→ **Data excerpts**:
===

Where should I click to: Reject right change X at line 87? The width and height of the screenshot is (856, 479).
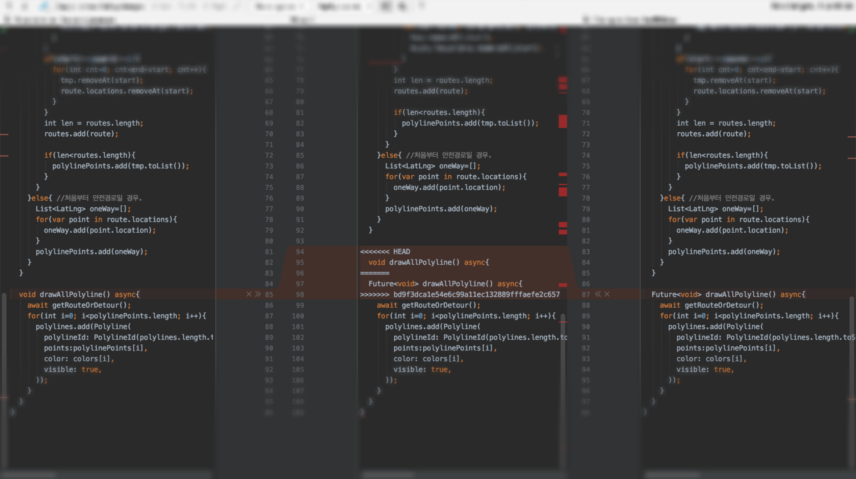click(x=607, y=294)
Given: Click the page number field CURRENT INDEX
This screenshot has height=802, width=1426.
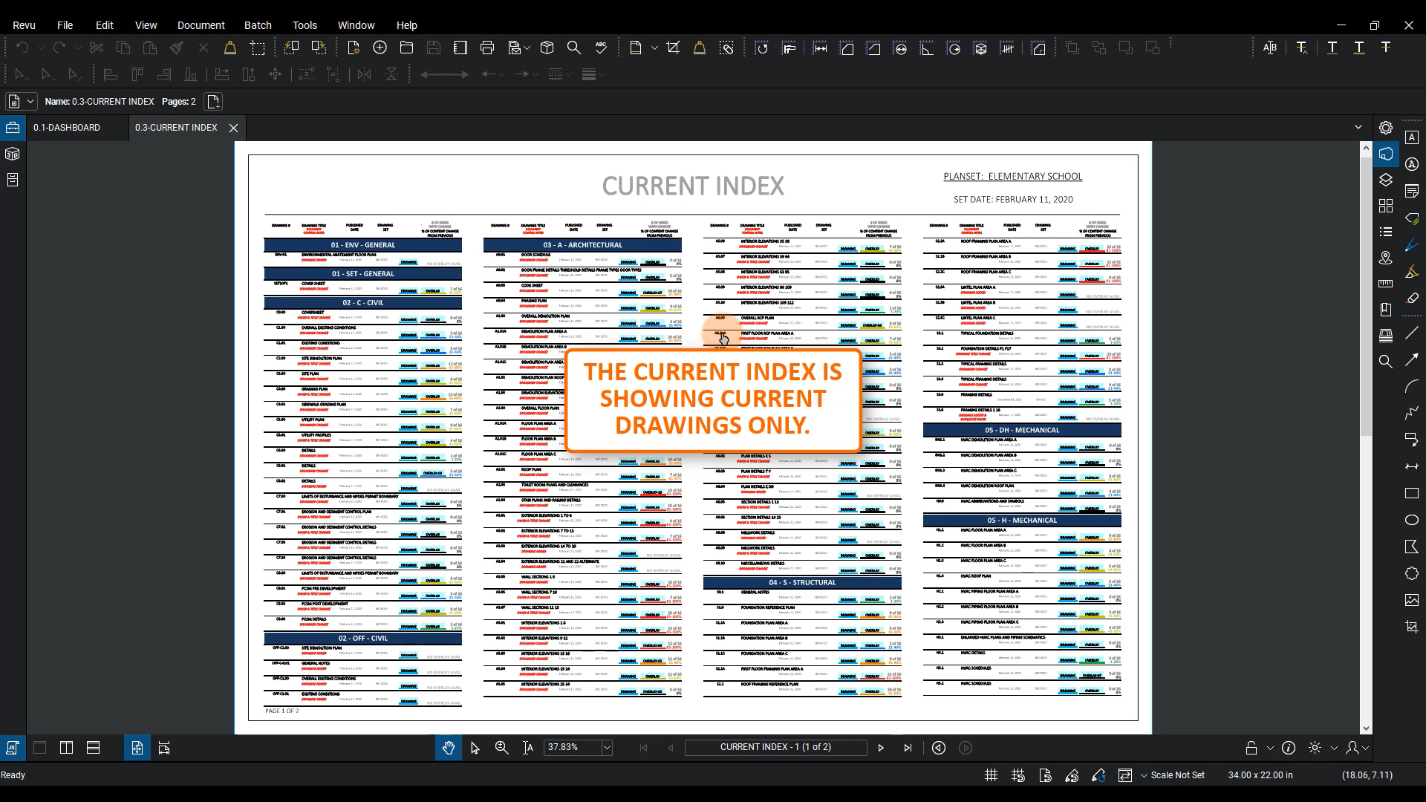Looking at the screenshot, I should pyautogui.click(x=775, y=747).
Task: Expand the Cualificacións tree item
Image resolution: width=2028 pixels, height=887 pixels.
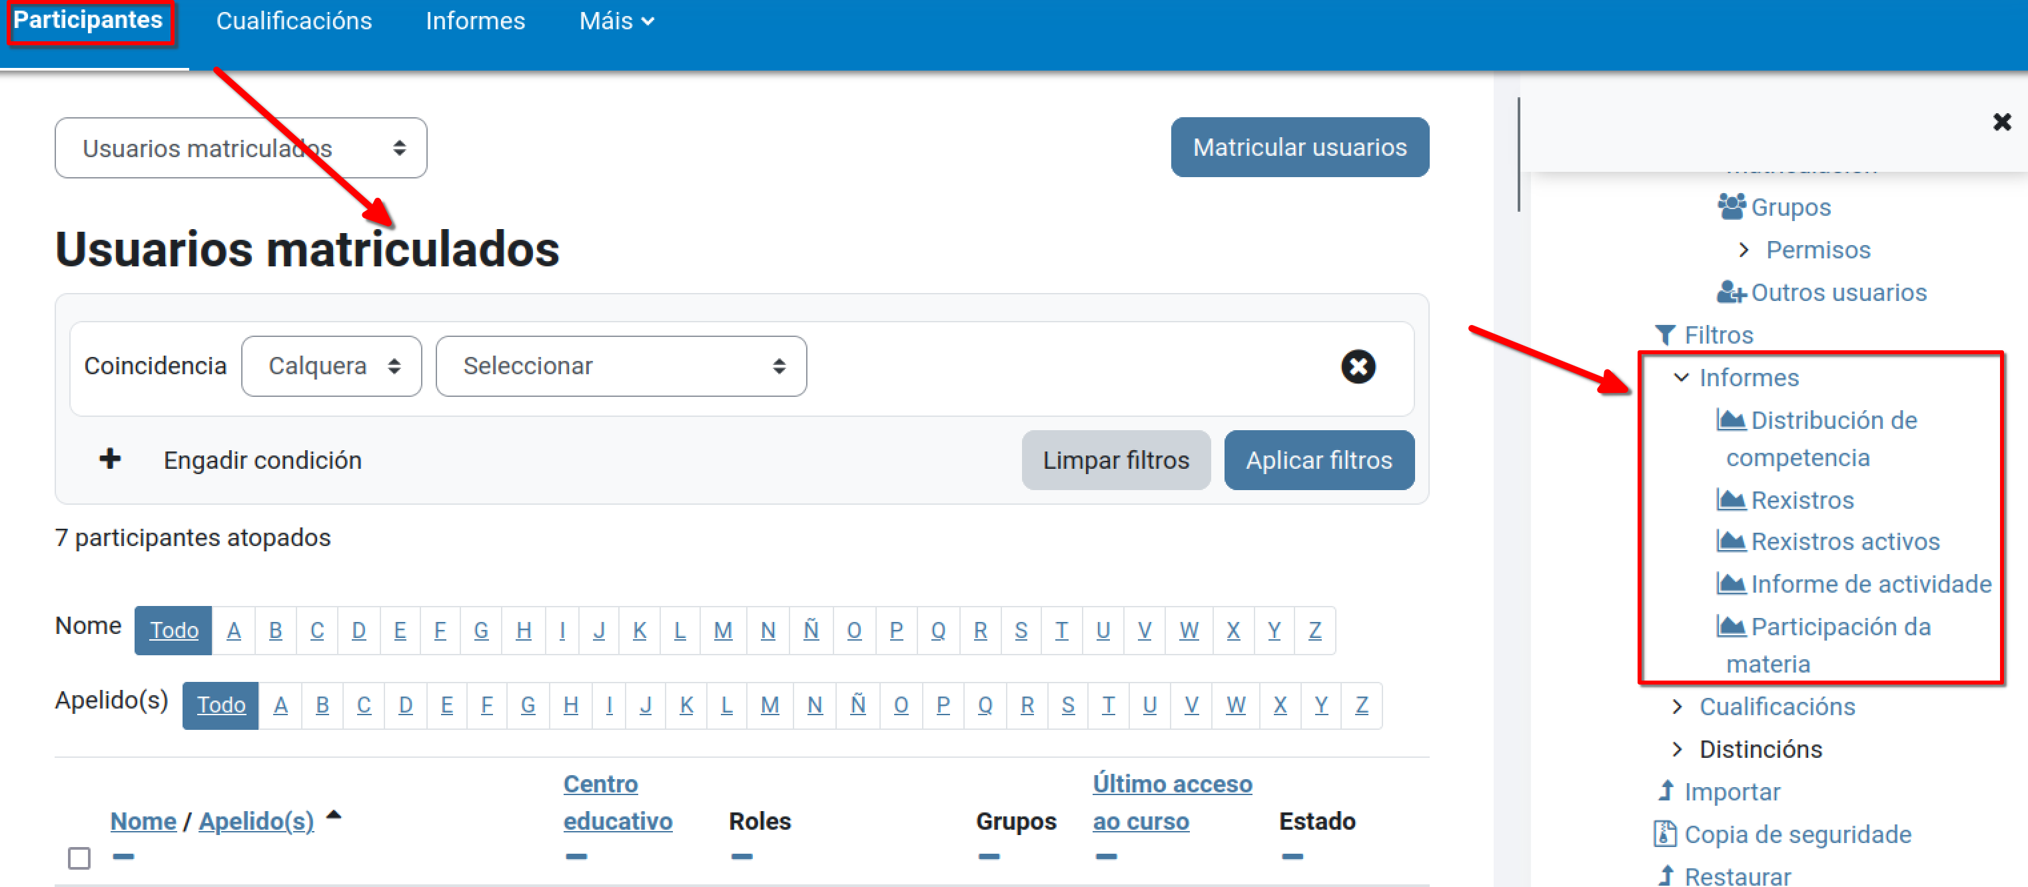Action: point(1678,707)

===

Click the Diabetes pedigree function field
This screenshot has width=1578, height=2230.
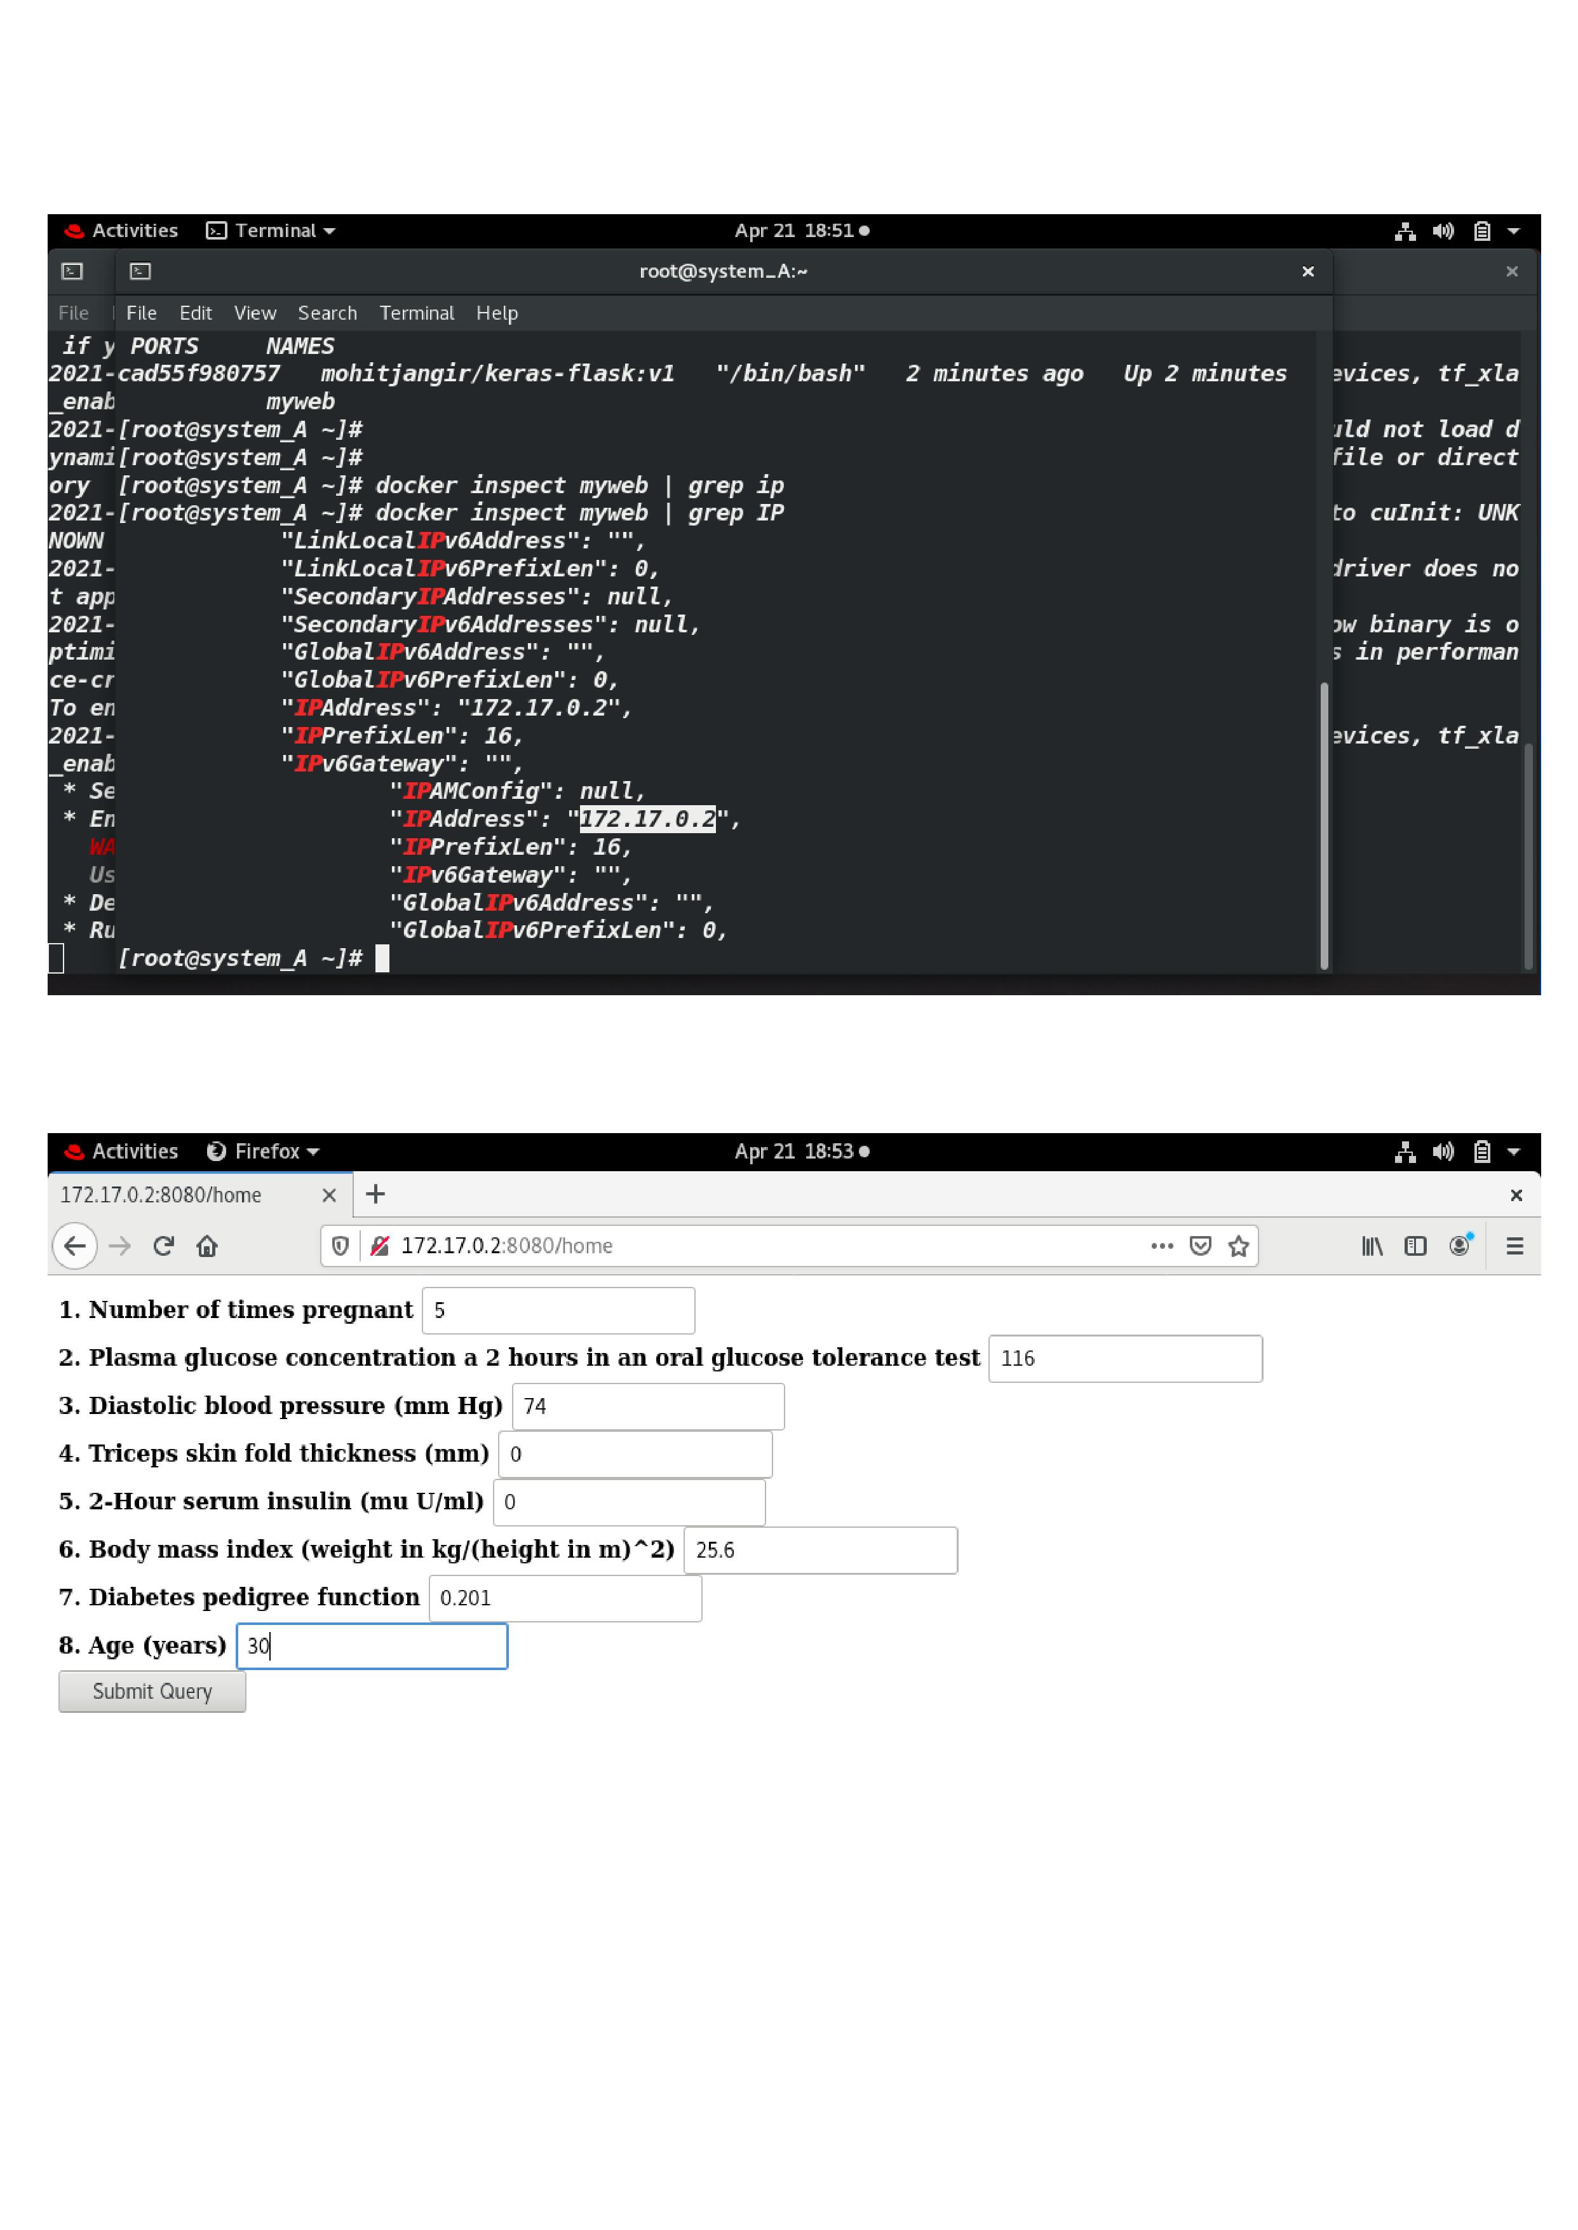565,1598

===

→ **What is asked**:
Copy the records word for word from the line with "Task: Expand the Cualificacións tree item" up to and including the line with "Action: point(1678,707)", leaving out the pictures.

→ **Correct result**:
Task: Expand the Cualificacións tree item
Image resolution: width=2028 pixels, height=887 pixels.
Action: point(1678,707)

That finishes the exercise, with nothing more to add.